DNS Tools

Tool	Key Features	Use Cases
`dig`	Versatile DNS lookup tool that supports various query types (A, MX, NS, TXT, etc.) and detailed output.	Manual DNS queries, zone transfers (if allowed), troubleshooting DNS issues, and in-depth analysis of DNS records.
`nslookup`	Simpler DNS lookup tool, primarily for A, AAAA, and MX records.	Basic DNS queries, quick checks of domain resolution and mail server records.
`host`	Streamlined DNS lookup tool with concise output.	Quick checks of A, AAAA, and MX records.
`dnsenum`	Automated DNS enumeration tool, dictionary attacks, brute-forcing, zone transfers (if allowed).	Discovering subdomains and gathering DNS information efficiently.
`fierce`	DNS reconnaissance and subdomain enumeration tool with recursive search and wildcard detection.	User-friendly interface for DNS reconnaissance, identifying subdomains and potential targets.
`dnsrecon`	Combines multiple DNS reconnaissance techniques and supports various output formats.	Comprehensive DNS enumeration, identifying subdomains, and gathering DNS records for further analysis.
`theHarvester`	OSINT tool that gathers information from various sources, including DNS records (email addresses).	Collecting email addresses, employee information, and other data associated with a domain from multiple sources.
Online DNS Lookup Services	User-friendly interfaces for performing DNS lookups.	Quick and easy DNS lookups, convenient when command-line tools are not available, checking for domain availability or basic information

Common dig Commands

Command	Description
`dig domain.com`	Performs a default A record lookup for the domain.
`dig domain.com A`	Retrieves the IPv4 address (A record) associated with the domain.
`dig domain.com AAAA`	Retrieves the IPv6 address (AAAA record) associated with the domain.
`dig domain.com MX`	Finds the mail servers (MX records) responsible for the domain.

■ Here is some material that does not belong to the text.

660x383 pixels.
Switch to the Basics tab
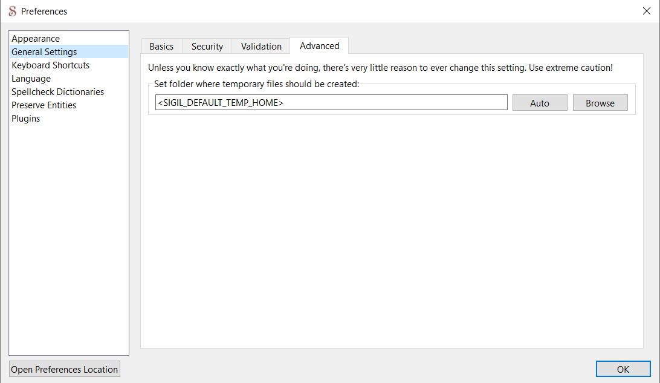(x=161, y=47)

`dig domain.com NS`	Identifies the authoritative name servers for the domain.
`dig domain.com TXT`	Retrieves any TXT records associated with the domain.

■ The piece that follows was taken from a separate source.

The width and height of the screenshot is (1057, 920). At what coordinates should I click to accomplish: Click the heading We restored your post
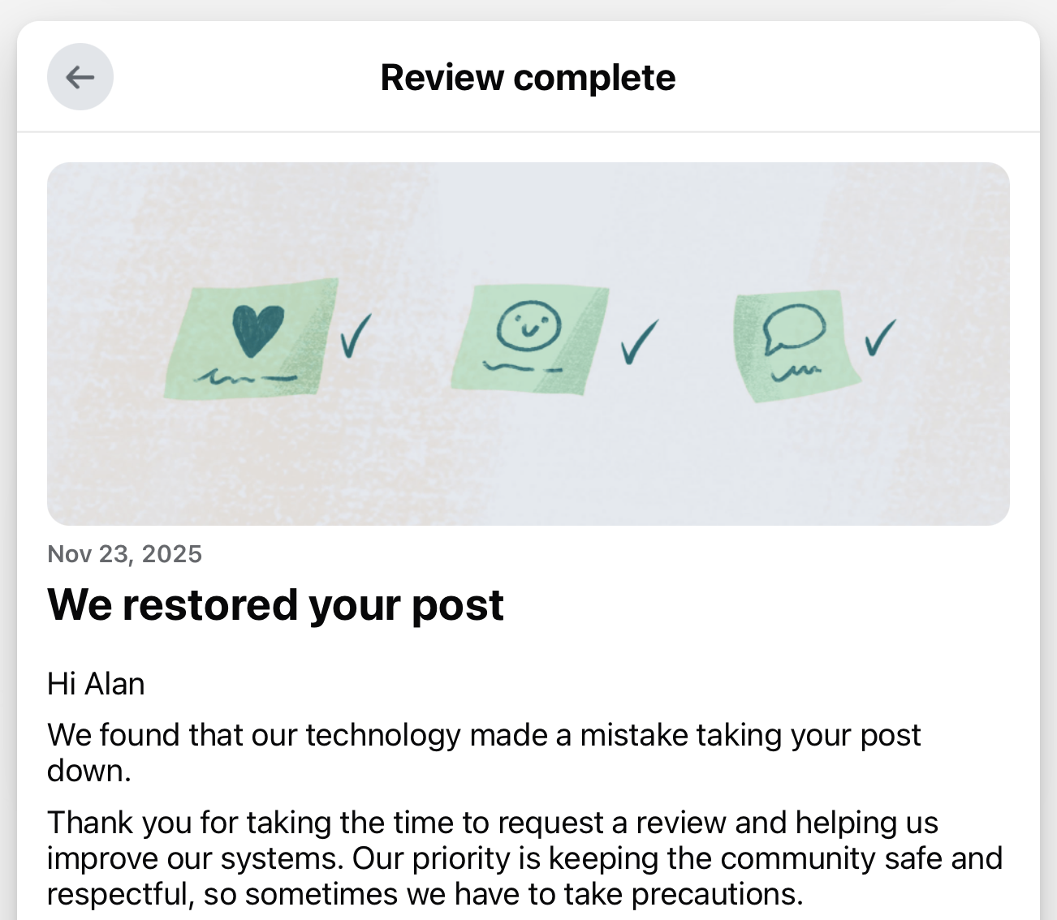[276, 604]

`dig domain.com CNAME`	Retrieves the canonical name (CNAME) record for the domain.
`dig domain.com SOA`	Retrieves the start of authority (SOA) record for the domain.

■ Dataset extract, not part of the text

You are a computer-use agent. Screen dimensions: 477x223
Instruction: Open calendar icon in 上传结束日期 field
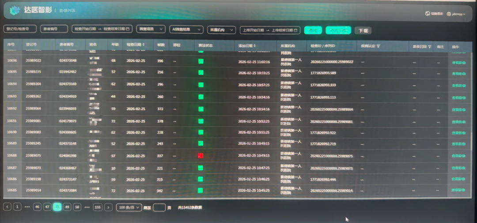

`dig @1.1.1.1 domain.com`	Specifies a specific name server to query; in this case 1.1.1.1
`dig +trace domain.com`	Shows the full path of DNS resolution.
`dig -x 192.168.1.1`	Performs a reverse lookup on the IP address 192.168.1.1 to find the associated host name. You may need to specify a name server.
`dig +short domain.com`	Provides a short, concise answer to the query.
`dig +noall +answer domain.com`	Displays only the answer section of the query output.
`dig domain.com ANY`	Retrieves all available DNS records for the domain (Note: Many DNS servers ignore `ANY` queries to reduce load and prevent abuse, as per RFC 8482).